His doctors diagnosed him with spinal stenosis and tetraperesis (weakness in all four limbs). Tyrone was then admitted to Methodist Addison where he underwent a few more surgeries to alleviate the pain.
As someone who had always been fiercely independent, his medical condition hit him hard. Admitted to BSWIR – Dallas after a recommendation from his spinal surgeon, Tyrone reiterated his desire to be independent. He wanted to live alone without the fear of falling, get back on his feet and to resume work. But the road ahead was not going to be easy.

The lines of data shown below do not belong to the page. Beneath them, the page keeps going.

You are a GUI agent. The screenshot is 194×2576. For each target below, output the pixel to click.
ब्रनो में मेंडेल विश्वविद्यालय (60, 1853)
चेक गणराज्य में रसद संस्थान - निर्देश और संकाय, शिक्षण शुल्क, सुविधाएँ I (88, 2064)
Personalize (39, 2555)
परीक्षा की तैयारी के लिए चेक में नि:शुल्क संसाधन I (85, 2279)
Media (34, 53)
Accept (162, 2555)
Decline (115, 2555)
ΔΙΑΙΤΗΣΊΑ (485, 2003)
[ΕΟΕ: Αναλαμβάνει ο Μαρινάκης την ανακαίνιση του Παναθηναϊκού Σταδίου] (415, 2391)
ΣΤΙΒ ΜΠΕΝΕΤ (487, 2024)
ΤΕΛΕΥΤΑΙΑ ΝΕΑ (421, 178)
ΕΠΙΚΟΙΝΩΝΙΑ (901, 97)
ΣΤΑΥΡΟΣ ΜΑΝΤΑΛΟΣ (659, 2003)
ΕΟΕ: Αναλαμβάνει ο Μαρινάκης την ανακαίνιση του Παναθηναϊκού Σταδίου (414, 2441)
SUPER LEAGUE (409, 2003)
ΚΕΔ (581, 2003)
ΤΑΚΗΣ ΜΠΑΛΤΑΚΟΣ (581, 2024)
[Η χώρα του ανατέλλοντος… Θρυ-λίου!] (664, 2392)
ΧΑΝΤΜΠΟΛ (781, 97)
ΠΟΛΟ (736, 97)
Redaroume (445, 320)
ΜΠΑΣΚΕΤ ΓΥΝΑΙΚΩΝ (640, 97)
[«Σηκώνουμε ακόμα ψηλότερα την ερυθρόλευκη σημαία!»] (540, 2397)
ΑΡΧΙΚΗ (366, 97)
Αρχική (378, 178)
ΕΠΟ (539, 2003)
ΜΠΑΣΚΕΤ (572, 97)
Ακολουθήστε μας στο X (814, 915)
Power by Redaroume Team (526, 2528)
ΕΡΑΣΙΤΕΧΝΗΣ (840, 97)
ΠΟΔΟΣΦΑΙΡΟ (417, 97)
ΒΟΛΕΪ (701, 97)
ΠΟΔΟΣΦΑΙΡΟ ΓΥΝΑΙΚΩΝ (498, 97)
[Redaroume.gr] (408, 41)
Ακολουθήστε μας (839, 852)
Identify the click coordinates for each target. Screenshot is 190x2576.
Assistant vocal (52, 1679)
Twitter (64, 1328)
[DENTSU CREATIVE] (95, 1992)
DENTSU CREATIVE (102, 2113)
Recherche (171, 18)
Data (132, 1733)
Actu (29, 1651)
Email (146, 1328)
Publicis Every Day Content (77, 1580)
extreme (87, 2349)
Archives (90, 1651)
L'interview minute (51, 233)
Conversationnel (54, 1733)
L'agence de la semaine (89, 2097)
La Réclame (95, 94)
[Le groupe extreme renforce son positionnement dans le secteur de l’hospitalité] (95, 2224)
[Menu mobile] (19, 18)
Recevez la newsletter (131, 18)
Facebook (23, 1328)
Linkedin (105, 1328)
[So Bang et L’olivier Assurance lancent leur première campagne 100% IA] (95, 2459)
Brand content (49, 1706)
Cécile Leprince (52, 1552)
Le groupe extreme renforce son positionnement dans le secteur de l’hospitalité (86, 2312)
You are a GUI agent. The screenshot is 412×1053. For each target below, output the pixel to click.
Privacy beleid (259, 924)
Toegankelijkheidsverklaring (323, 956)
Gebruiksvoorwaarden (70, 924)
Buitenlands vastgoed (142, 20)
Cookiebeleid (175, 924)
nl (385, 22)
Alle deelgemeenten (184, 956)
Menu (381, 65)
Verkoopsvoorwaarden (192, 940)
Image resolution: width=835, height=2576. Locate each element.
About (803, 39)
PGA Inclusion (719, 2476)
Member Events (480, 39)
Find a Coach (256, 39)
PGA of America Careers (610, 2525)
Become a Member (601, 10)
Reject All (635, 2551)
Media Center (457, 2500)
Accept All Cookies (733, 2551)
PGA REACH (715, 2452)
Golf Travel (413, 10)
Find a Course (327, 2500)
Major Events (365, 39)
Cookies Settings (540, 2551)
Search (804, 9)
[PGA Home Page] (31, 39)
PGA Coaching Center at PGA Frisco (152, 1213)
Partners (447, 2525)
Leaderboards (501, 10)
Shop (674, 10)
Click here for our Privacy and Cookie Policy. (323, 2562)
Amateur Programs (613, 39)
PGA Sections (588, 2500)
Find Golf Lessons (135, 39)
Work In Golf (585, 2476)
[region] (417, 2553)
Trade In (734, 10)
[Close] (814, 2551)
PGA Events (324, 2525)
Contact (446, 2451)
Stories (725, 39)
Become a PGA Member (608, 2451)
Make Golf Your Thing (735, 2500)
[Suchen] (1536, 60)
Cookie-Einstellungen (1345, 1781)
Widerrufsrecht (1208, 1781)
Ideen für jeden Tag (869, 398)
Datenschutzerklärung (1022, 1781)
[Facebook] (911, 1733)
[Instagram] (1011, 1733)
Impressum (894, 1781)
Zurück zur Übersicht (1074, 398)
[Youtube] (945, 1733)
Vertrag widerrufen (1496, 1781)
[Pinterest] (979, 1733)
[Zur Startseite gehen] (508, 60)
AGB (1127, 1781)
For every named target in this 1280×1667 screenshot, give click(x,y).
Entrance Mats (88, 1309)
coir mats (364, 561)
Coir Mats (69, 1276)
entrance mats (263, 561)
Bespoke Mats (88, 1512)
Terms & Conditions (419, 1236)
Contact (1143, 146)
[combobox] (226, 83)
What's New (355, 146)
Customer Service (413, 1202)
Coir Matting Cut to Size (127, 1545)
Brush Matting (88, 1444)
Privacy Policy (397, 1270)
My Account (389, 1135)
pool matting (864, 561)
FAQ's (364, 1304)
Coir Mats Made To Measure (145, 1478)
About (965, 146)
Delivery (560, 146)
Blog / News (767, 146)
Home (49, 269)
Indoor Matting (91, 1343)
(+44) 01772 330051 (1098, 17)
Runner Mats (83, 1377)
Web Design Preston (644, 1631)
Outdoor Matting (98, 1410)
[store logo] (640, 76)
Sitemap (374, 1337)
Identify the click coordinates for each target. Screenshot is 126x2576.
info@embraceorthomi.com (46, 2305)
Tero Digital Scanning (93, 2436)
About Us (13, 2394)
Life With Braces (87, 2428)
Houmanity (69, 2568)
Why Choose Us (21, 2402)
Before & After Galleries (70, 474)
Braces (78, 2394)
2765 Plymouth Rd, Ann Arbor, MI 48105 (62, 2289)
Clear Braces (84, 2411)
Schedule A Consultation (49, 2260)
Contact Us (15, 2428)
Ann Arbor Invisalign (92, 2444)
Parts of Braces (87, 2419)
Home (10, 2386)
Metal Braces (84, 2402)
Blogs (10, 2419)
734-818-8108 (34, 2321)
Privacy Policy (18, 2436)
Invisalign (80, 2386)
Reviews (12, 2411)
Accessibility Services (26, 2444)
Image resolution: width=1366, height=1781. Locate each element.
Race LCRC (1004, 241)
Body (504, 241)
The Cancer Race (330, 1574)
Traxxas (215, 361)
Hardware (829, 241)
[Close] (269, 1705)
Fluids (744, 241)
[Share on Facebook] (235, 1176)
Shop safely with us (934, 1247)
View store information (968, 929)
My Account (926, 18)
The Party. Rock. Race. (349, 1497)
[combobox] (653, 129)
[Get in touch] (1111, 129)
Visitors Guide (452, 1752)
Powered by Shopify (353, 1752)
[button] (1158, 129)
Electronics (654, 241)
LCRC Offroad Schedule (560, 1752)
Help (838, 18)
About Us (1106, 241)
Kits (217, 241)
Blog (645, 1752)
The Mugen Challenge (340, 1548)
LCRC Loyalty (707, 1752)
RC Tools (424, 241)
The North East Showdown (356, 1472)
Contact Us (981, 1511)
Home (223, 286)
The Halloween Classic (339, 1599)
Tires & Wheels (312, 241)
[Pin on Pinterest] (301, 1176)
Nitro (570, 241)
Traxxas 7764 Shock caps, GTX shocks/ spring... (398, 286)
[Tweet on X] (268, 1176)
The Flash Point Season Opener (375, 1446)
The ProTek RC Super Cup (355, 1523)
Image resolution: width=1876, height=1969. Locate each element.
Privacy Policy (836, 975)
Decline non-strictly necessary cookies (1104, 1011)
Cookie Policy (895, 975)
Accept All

"After surgery, I couldn't even roll over on my own," Tyrone recalls. Rehabilitation therapy at BSWIR - Dallas, however, changed everything.
He worked on rebuilding his strength and independence through rigorous physical and occupational therapy. Therapists assisted Tyrone with exercises to regain his motor endurance and taught him safe techniques for everyday tasks. Standing frames improved his posture, and he progressed from weight-assisted treadmill training to walking on the ground with the assistance of EKSO robotics.
There were also those small yet significant moments of triumph. The first time he used the restroom independently, Tyrone felt a rush of joy. "It's strange that the smallest thing can bring such joy," he remarked.
In addition to the clinical interventions, the support from the staff and therapists played a crucial role in Tyrone's recovery. Everyone at BSWIR - Dallas seemed to know him, encouraging him at every step.
"Everyone has been very encouraging. Everybody knows my name for some reason and I don't know half the people here. I would have therapists (who are not my therapists) walk up to me and say something like, 'I notice you have been working hard.' Every time that happened, it made my day. It made me feel good because there are so many people here and still they notice you," Tyrone mentioned.
In between therapies, Tyrone bonded with his therapists. He fondly recalls both his physical and occupational therapists for their relatability and commitment. They didn't let him cut corners, ensuring every task was executed properly. The result? Tyrone found himself autonomously adopting safer methods in his daily routine.
His nephew visited him every other day, encouraging him to stay motivated and actively engaged in training sessions to learn safe ways to assist Tyrone. His sisters, though living out of state, remained a constant pillar of support. They frequently connected, easing Tyrone's mind during those challenging times. Prepared for the journey home, Tyrone looks forward to simple joys like cooking his food and seeing friends. He plans to continue his rehabilitation through the Day Neuro program at BSWIR - Dallas.
Reflecting on his rehabilitation journey, Tyrone offers valuable insight for others in similar situations: "I have learned to be patient with myself, temper my expectations and not be discouraged at the same time about how quickly things will recover. If you can't do things you were able to do, don't be discouraged; you will be able to do it in time if you keep working hard."